Quindi parlo di una silente concordia di lealtà e fiducia, insita nell’amicizia, nei rapporti complici di segreti e affetti. Parlo di quel sentimento che può legarmi affettivamente (anche l’amicizia profonda è affetto) ad una persona a cui mi piace sentirmi legata! E sottilineo: mi piace, partendo dal presupposto che non c'è obbligo nel ritenermi legata a qualcuno! (Né c'è obbligo nell'Altro, questa è la libera scelta!)
Parlo di un legame, di un’amicizia, di una complicità che non vorrei offendere, visto che è nella mia libertà scegliere, e quindi rendermi anche consapevole che “il tradimento” a quell’amicizia e a quel legame sarebbe, prima di ogni cosa, un tradimento a me stessa. Segnalerebbe una grossa carenza di libertà di movimento nella mia vita, e una viltà verso me stessa, che pagherei in un conflitto interiore, prima o poi alla luce della mia consapevolezza.
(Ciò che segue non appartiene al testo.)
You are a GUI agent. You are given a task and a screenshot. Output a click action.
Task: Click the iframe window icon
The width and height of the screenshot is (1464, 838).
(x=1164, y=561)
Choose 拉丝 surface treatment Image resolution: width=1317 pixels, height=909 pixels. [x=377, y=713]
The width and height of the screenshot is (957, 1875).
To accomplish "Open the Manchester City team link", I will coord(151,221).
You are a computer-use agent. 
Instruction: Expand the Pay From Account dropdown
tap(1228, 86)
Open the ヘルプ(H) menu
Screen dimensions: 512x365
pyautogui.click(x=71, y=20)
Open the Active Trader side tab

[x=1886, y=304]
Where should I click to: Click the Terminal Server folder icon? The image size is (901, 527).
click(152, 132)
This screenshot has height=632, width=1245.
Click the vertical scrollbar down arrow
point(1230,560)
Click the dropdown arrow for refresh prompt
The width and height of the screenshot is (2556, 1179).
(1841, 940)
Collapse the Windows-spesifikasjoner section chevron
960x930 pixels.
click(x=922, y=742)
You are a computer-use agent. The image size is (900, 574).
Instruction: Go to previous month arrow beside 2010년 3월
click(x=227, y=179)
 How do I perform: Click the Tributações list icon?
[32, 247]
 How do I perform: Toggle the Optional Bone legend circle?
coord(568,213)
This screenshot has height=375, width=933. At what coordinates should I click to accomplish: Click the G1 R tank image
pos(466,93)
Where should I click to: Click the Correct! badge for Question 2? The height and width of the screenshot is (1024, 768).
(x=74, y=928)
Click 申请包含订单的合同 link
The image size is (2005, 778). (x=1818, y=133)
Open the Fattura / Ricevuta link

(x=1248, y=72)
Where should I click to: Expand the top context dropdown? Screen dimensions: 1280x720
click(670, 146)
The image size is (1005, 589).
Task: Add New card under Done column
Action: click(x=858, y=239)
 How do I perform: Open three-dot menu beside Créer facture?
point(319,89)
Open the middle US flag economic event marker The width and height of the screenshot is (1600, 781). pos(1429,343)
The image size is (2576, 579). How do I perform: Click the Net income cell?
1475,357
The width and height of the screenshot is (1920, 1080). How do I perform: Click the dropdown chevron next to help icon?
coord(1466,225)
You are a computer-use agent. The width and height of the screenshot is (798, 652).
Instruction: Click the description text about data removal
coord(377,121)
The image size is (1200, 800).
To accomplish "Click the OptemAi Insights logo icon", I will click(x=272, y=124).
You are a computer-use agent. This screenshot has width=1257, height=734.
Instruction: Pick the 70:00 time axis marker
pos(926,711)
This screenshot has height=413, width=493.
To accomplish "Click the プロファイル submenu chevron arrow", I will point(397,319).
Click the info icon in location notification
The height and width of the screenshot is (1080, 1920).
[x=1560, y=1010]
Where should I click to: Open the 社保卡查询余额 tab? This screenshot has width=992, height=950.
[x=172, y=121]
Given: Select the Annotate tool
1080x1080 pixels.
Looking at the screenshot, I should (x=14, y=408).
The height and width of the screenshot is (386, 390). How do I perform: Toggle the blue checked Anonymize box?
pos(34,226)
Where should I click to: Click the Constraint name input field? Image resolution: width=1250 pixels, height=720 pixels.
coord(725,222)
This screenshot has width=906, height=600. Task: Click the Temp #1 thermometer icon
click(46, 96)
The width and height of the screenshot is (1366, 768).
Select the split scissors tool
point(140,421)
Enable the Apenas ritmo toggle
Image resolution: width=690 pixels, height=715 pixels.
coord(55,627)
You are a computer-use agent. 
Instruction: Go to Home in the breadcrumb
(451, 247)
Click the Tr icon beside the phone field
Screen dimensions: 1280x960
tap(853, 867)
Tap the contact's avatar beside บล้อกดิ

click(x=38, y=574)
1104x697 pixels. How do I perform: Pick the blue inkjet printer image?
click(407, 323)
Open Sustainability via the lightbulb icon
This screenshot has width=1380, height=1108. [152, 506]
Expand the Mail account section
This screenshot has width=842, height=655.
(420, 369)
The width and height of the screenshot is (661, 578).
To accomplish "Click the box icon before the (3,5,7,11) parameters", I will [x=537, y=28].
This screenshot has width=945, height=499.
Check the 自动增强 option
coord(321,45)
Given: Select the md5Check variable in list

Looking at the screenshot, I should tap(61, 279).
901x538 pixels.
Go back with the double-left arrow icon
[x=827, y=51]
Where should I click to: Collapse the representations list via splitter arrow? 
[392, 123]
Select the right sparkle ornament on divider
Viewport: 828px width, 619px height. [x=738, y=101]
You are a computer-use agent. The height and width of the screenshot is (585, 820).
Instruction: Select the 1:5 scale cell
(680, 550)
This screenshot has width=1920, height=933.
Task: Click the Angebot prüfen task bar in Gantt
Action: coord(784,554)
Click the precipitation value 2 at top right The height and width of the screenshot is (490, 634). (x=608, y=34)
Annaspando nell'esprimere fino in fondo ciò che provo, e mirando ad allargare il discorso ristretto fin qui ad una visione troppo personale, ricorro ad un articolo (Rassegna Stampa de La Repubblica-12/3/2000) di LUCIANA SICA sul libro della sociologa Gabriella Turnaturi, ("Tradimenti", Feltrinelli, 2000). Libro, scrive L. Sica nel sottotitolo del suo articolo: “sulla fragilità dei rapporti di fiducia”. E continua:Quanti modi ci sono di essere sleali con gli altri? Nella sfera degli affetti come delle professioni in ogni relazione umana c'è il rischio dell'abbandono”

“Se l'Altro esiste indipendentemente da noi, se prima ancora di calcare altri prosceni e coltivare innumerevoli rapporti ha innanzitutto una relazione con sé in buona parte inconsapevole, allora il tradimento è sempre possibile. E noi stessi, determinati a difendere improbabili progetti con l'Altro, non siamo in grado di prevedere i possibili mutamenti dei nostri percorsi (mai lineari), escludendo ogni forma d' inganno. Non ci conosciamo mai abbastanza, non sappiamo quale sogno o quale accidente sconvolgerà l'algoritmo obbligato della nostra esistenza quotidiana! Altrimenti l'Io sarebbe padrone in casa propria, cosa che così non è - si sa. Le interazioni sociali, non essendo imbalsamate, congelate in una luttuosa immobilità, contengono sempre una dose - fors'anche minacciosa - d'imprevedibilità.
Ogni volta che si forma un Noi - rappresentato da una coppia come da un gruppo o da una comunità-, ogni volta che c'è la condivisione di un affetto, di un segreto, di un ideale, di un fine c'è sempre la possibilità di una lacerazione, di una rottura, di un abbandono.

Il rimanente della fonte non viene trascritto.